**How to complete this task:** Copy the records word for word, starting at the beginning and ending with the line that contains "prev-vehicle-frame: KG20180625172329AA is", with both ends included. Leave the pictures out.

Content starts

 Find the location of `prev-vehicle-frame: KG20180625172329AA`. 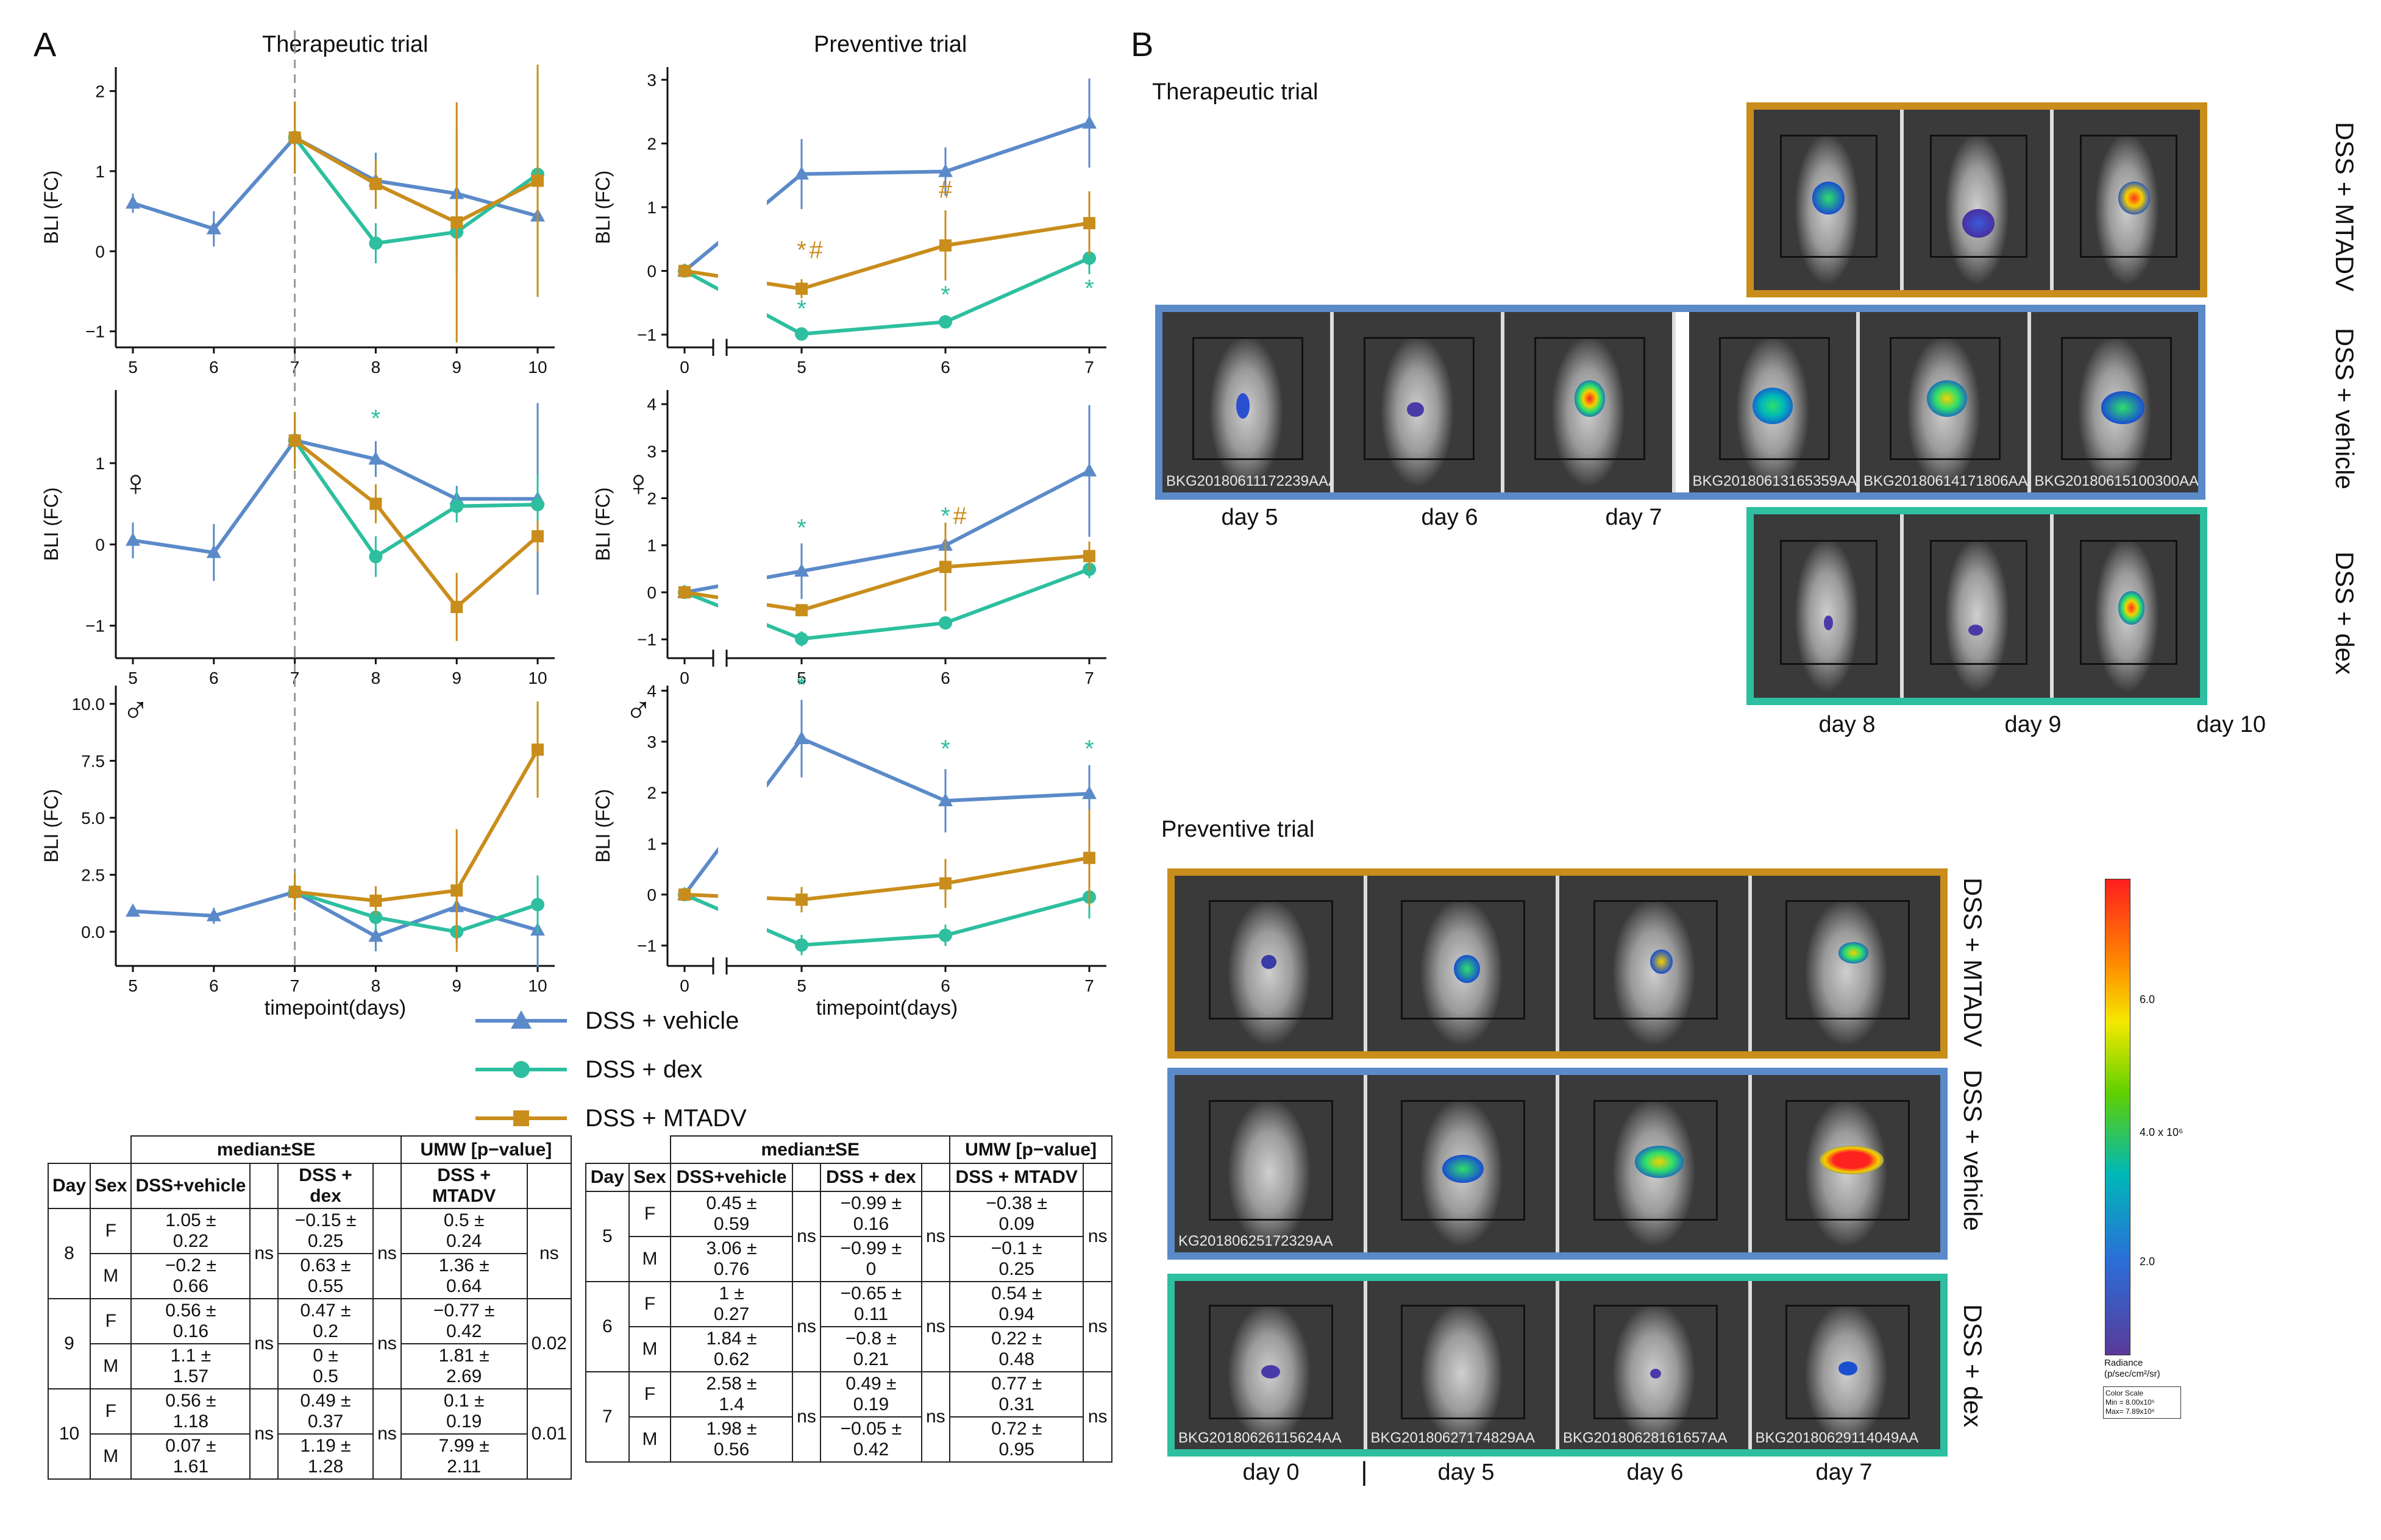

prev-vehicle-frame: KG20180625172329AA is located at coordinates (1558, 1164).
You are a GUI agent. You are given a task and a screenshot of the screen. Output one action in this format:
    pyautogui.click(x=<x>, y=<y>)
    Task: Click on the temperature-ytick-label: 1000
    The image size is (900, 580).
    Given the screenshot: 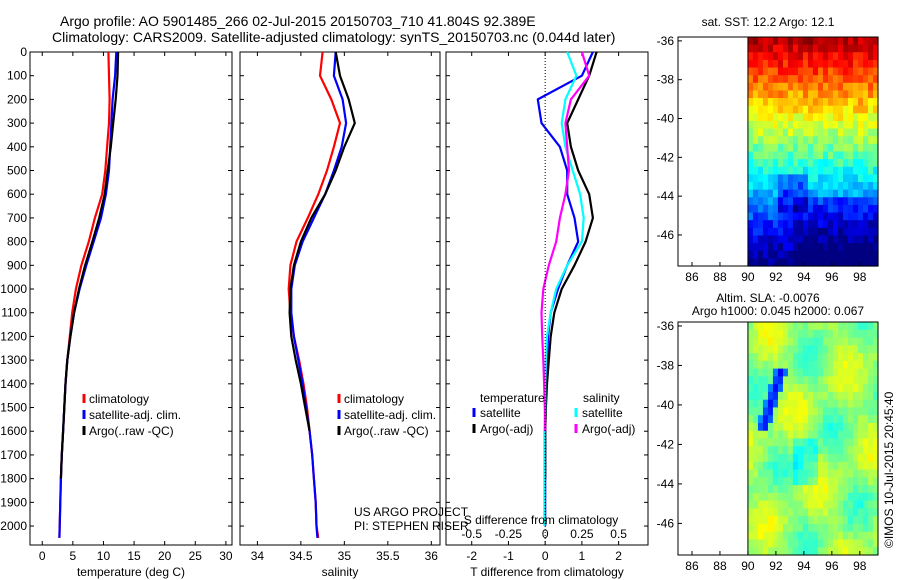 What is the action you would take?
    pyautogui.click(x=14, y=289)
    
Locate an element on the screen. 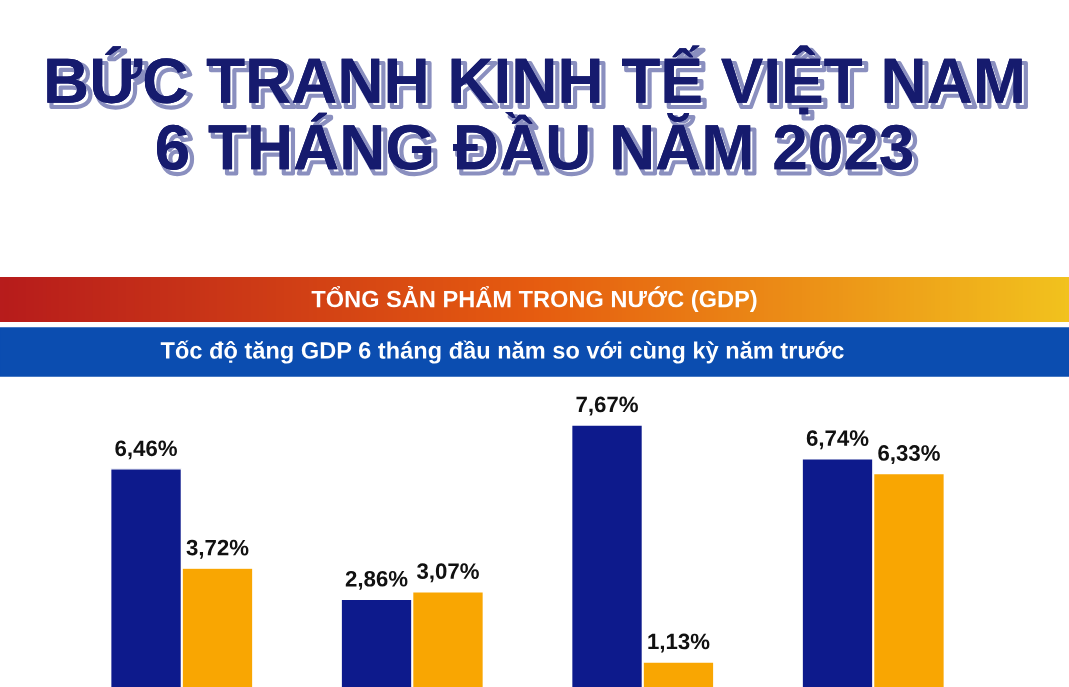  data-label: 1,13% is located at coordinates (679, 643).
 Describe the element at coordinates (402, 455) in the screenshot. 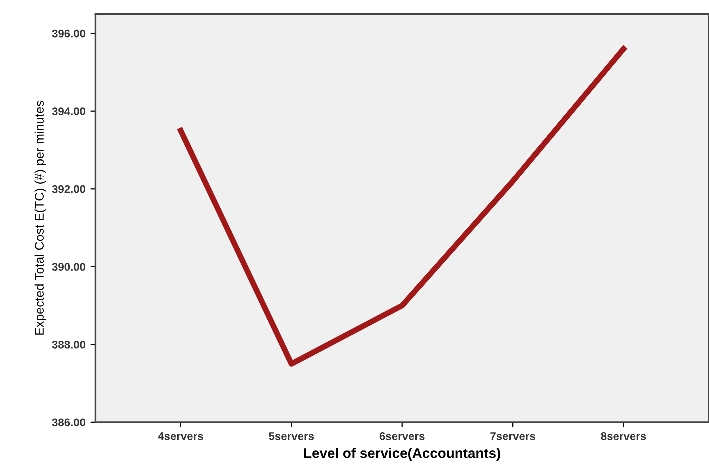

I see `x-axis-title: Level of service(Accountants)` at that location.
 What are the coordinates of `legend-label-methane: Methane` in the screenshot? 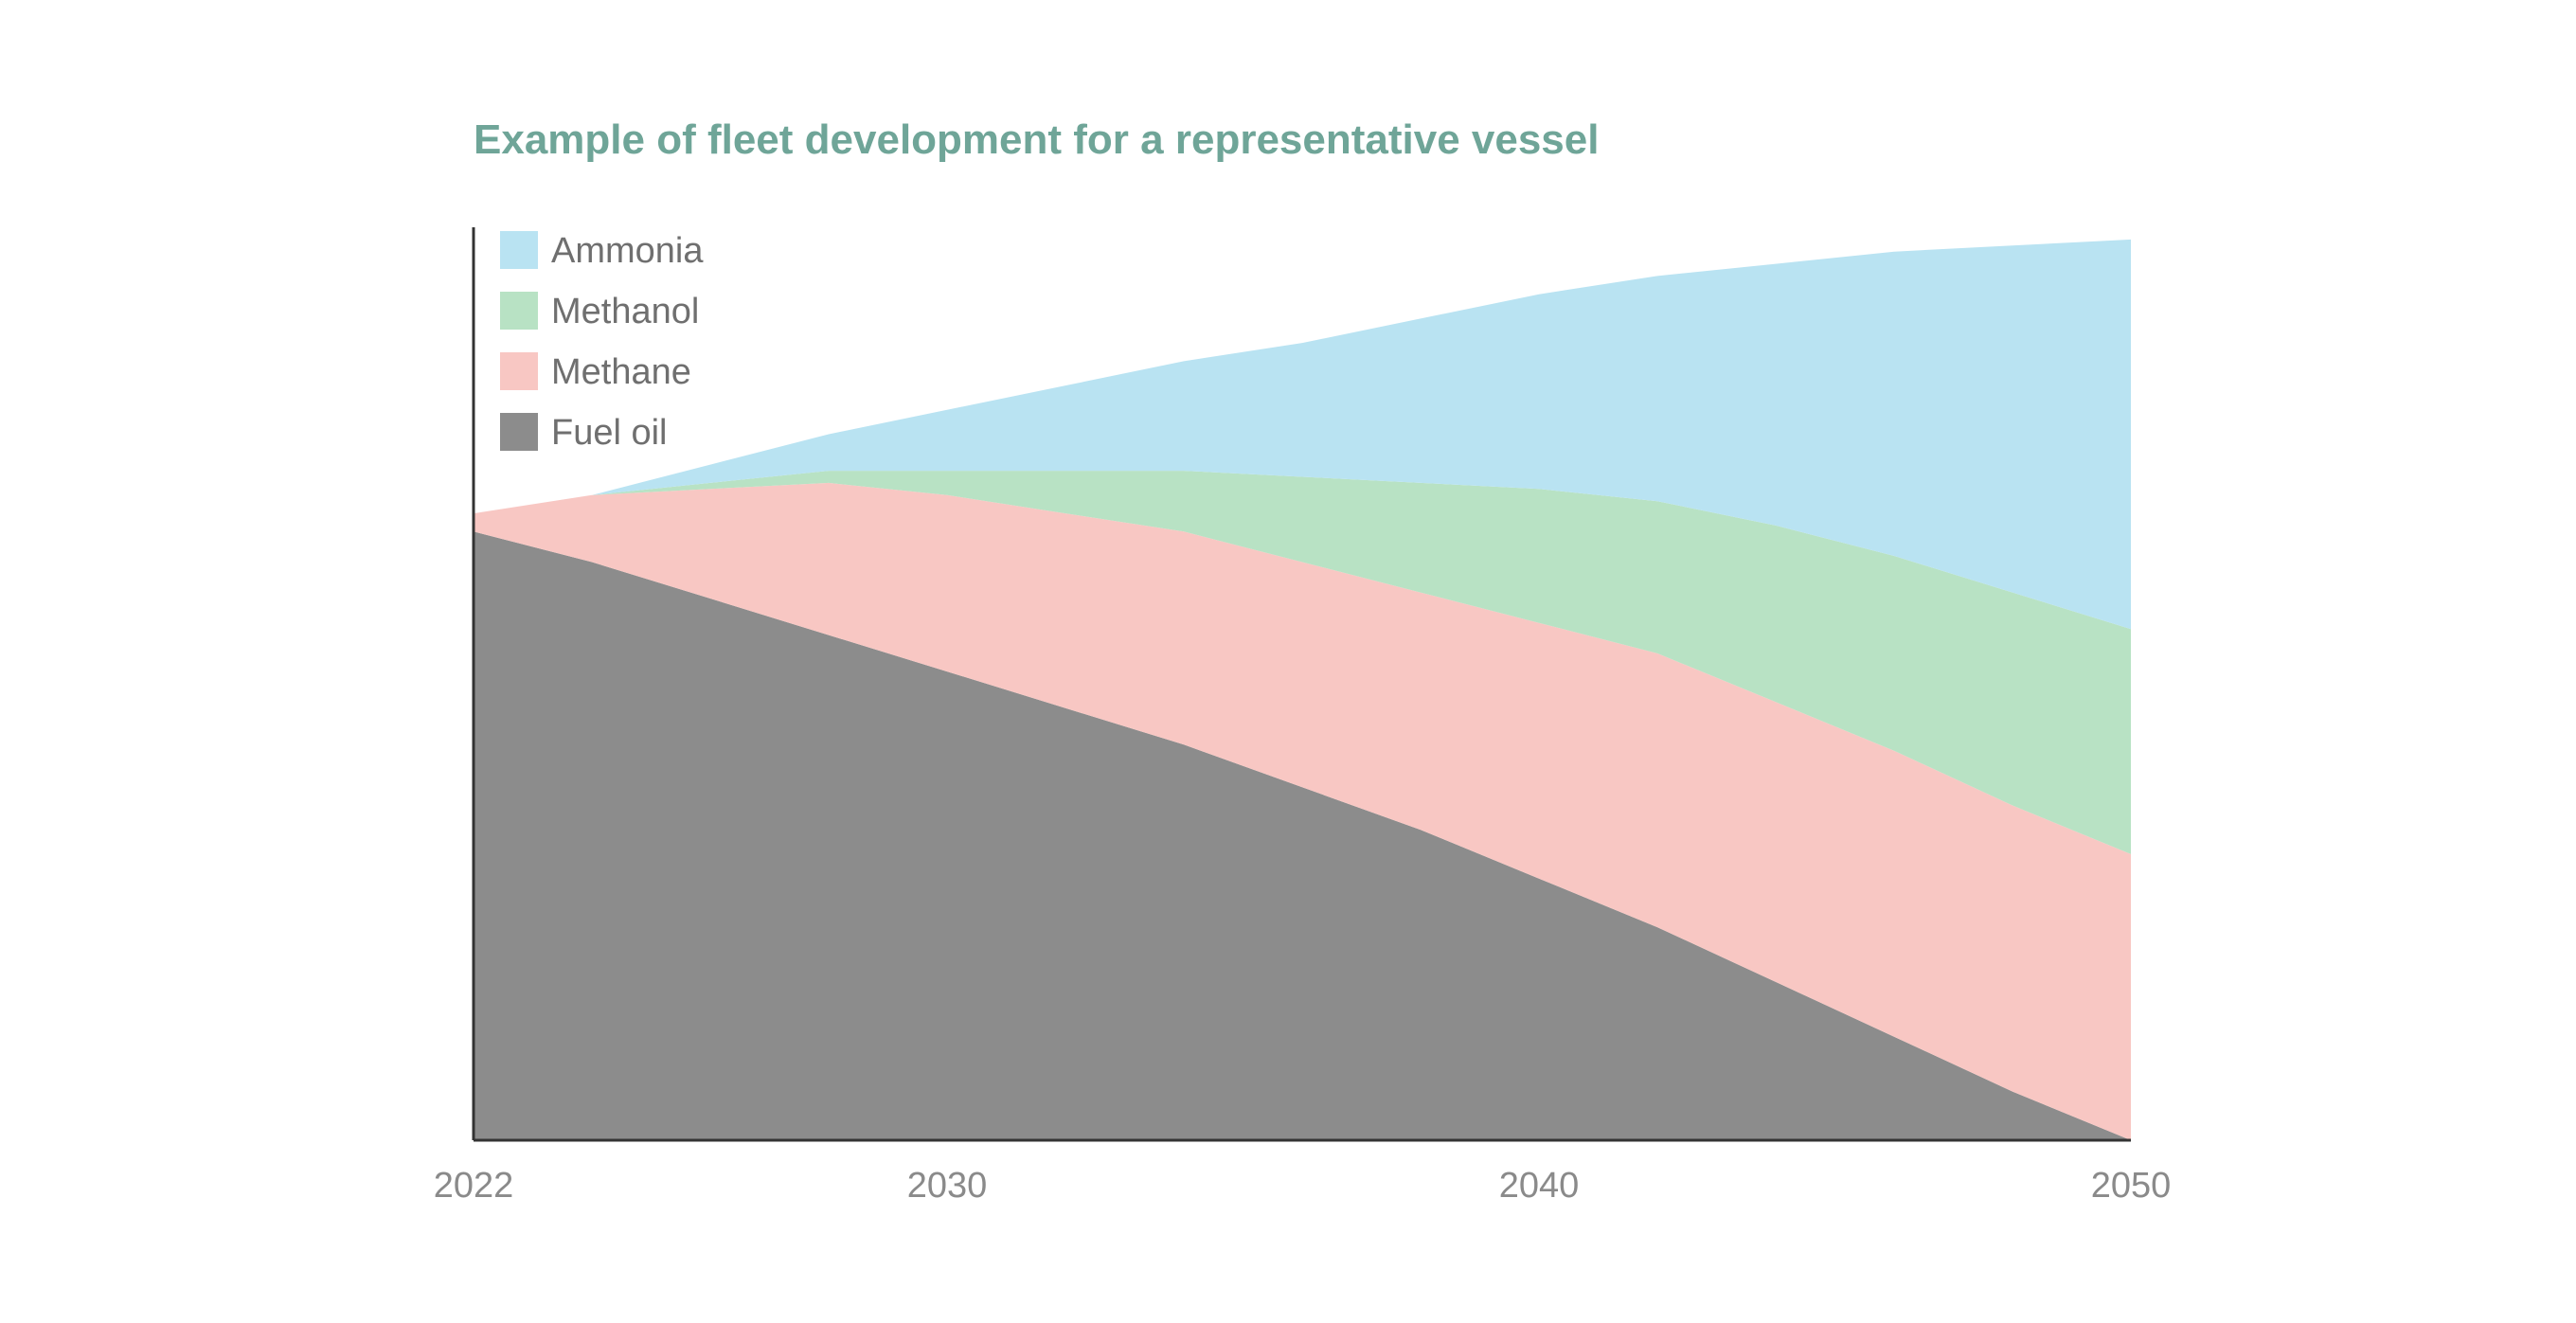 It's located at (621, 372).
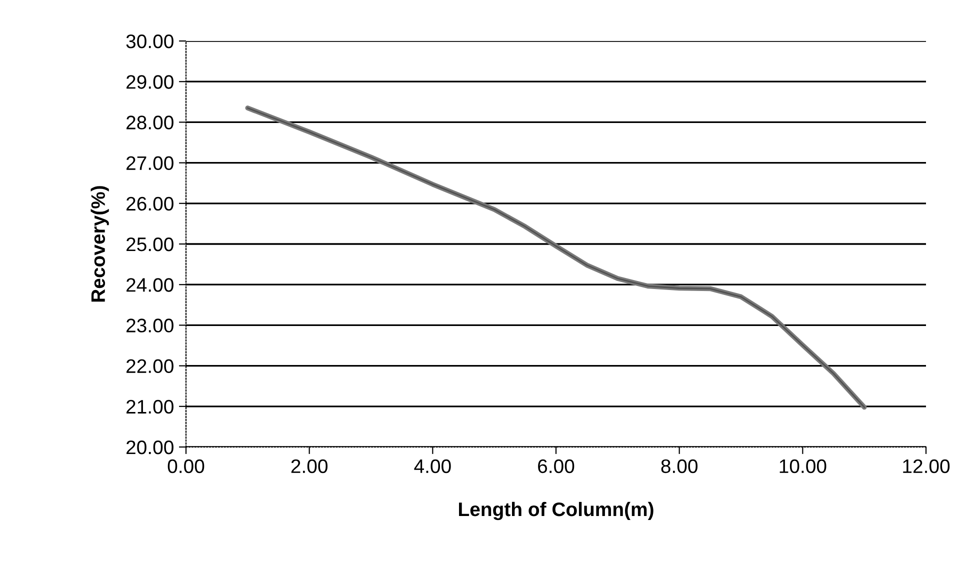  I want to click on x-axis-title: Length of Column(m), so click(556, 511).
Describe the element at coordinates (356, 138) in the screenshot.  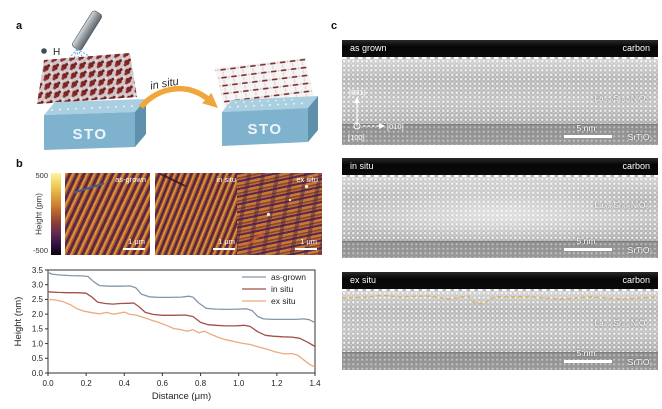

Content ends

**Expected answer:**
 Find the location of `prev-vehicle-frame: KG20180625172329AA`. 

prev-vehicle-frame: KG20180625172329AA is located at coordinates (1558, 1164).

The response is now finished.